In the entries that follow, the lines from the line containing "At what coordinates should I click to accomplish: Open" up to and including the line containing "You are a computer-use" must be copied exactly, with pictures omitted.
━━━━━ SOURCE MATERIAL
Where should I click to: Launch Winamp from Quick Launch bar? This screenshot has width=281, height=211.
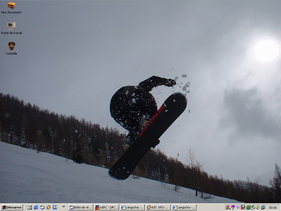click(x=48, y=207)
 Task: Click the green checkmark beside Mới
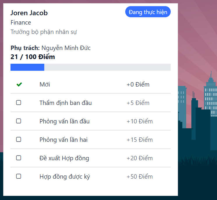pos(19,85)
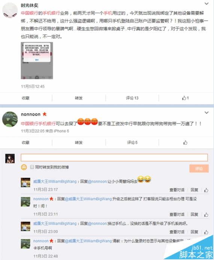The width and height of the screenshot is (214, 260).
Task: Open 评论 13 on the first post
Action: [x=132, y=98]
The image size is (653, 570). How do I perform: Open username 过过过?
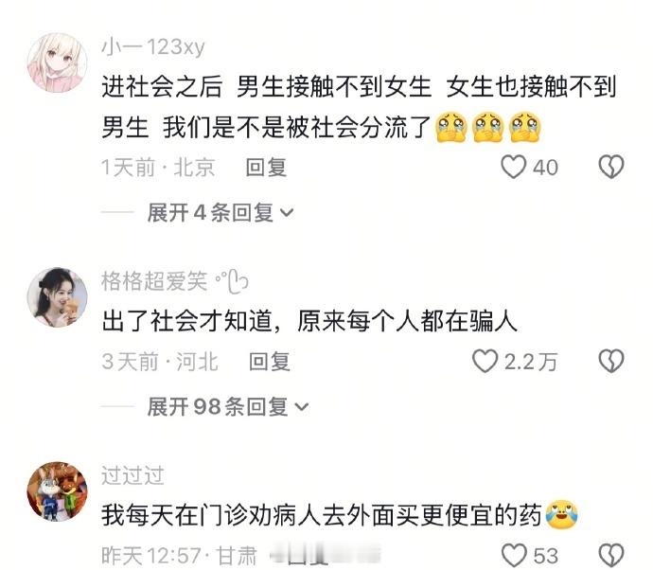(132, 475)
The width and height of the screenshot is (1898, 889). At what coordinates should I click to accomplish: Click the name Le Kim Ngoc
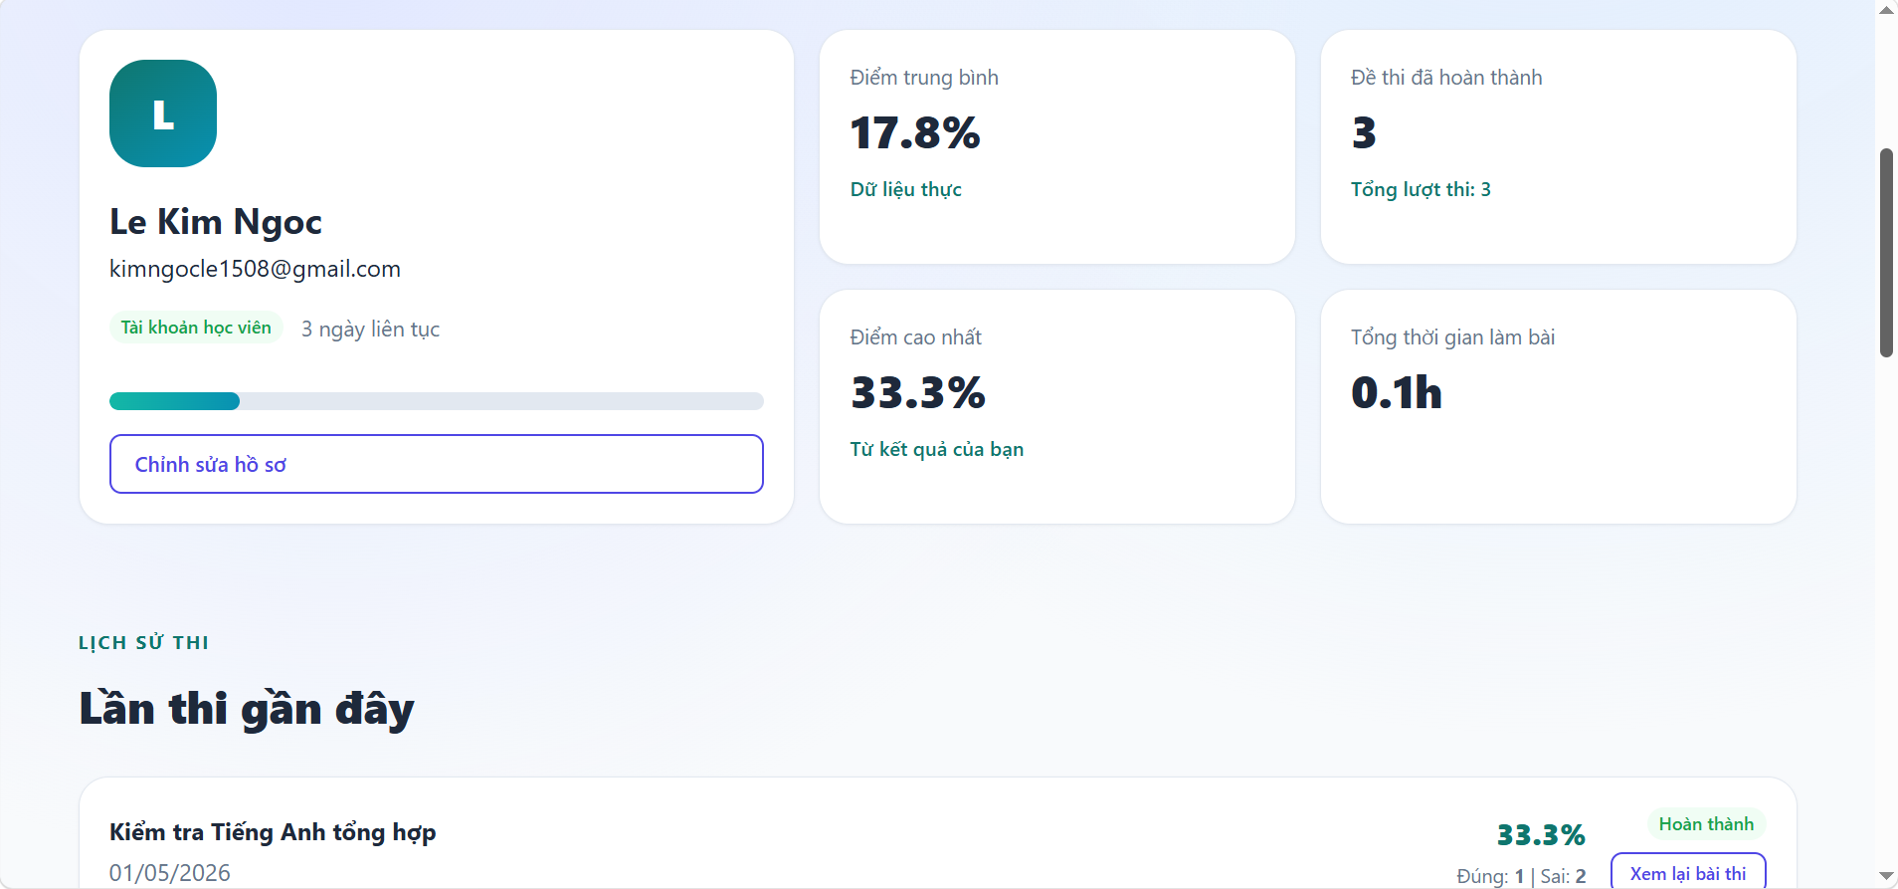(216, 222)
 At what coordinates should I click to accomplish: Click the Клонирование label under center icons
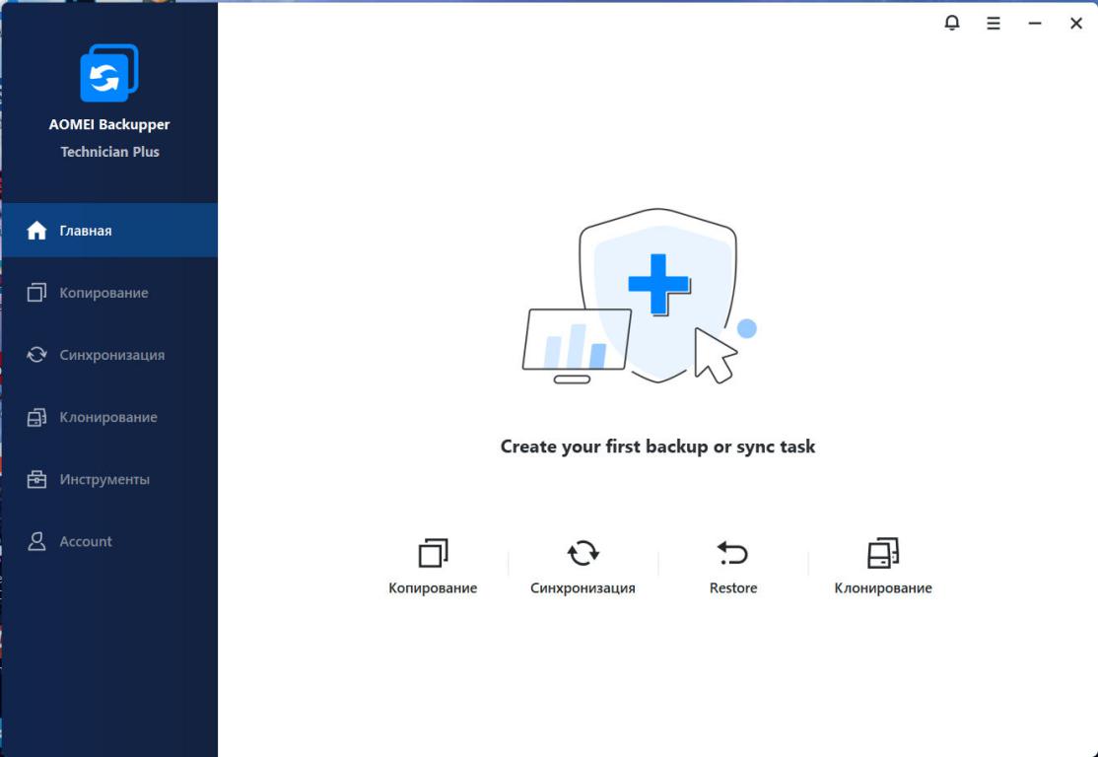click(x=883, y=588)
━━━━━━━━━━
━━━━━ SOURCE MATERIAL
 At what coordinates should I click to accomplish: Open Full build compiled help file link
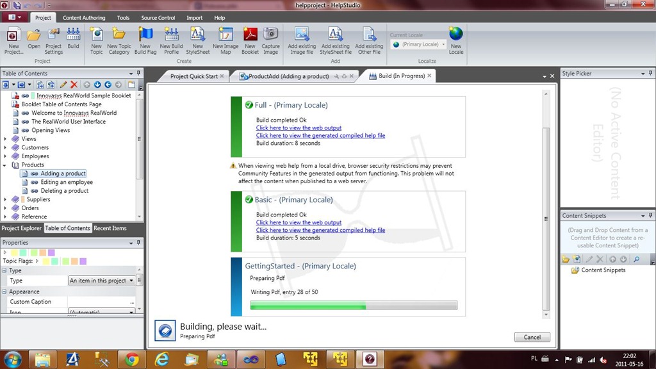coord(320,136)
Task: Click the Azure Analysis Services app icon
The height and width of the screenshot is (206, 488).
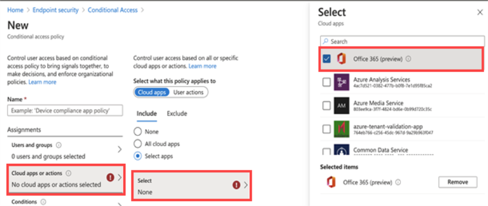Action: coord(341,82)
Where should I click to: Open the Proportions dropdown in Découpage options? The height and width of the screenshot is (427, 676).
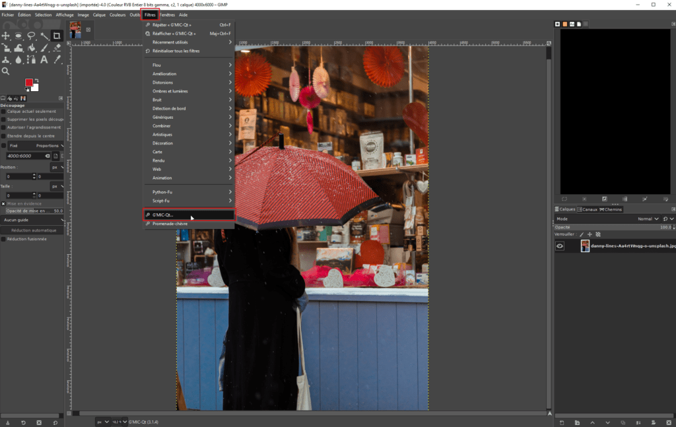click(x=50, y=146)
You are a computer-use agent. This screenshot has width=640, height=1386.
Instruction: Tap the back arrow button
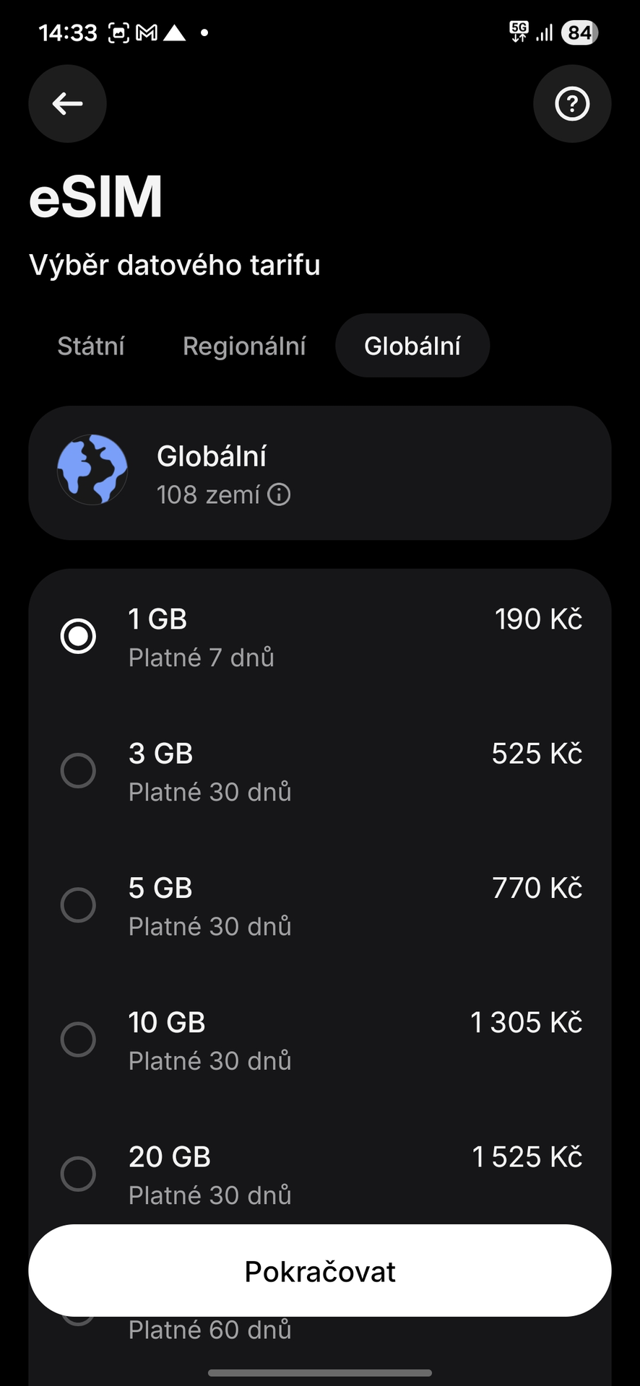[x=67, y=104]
━━━━━━━━━━
━━━━━ SOURCE MATERIAL
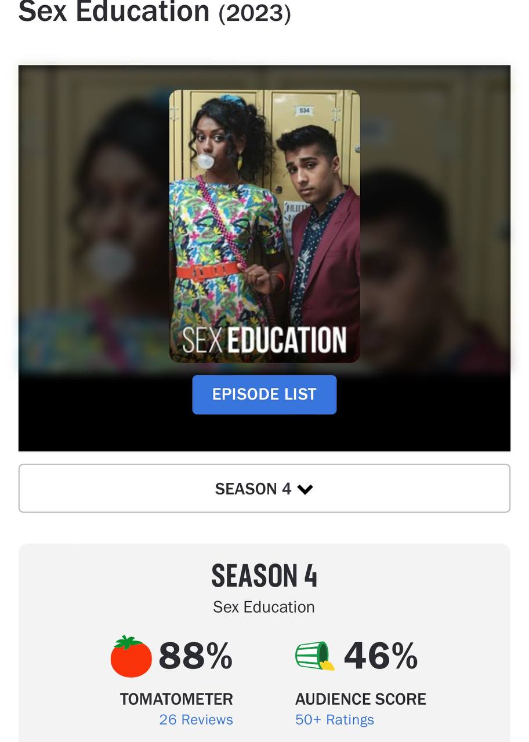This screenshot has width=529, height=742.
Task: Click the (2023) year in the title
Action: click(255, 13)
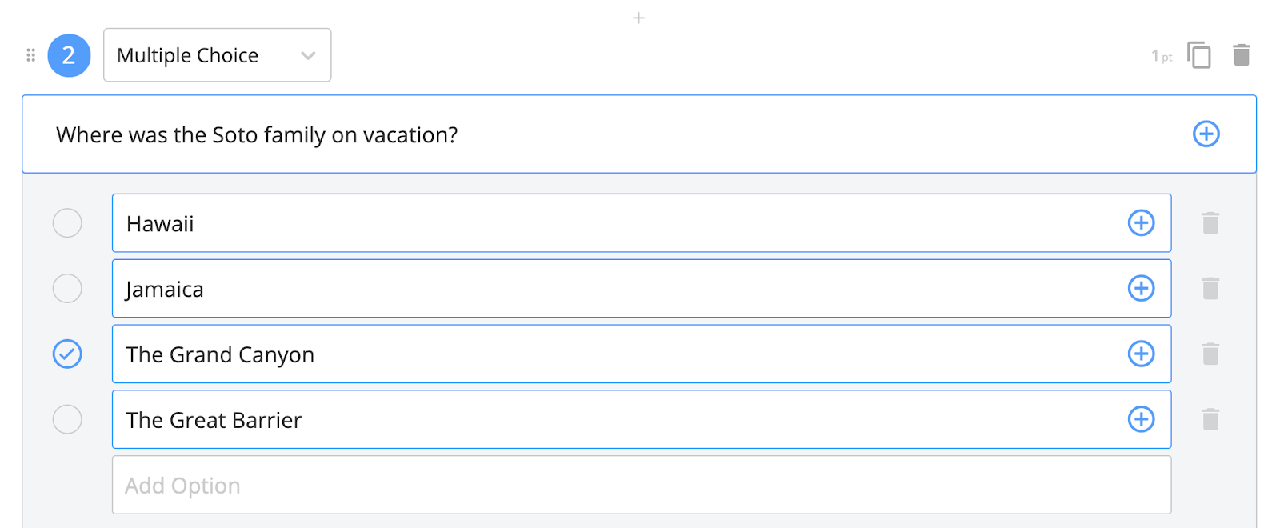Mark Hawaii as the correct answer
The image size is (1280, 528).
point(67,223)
━━━━━━━━━━
_FINAL ANSWER_:
 At what coordinates should I click to accomplish: Open Full build compiled help file link
coord(320,136)
Task: Click the Azure Analysis Services app icon
The height and width of the screenshot is (206, 488).
Action: coord(341,82)
Where should I click to: Open the Proportions dropdown in Découpage options? The height and width of the screenshot is (427, 676).
click(x=50, y=146)
You are a computer-use agent. This screenshot has width=640, height=1386.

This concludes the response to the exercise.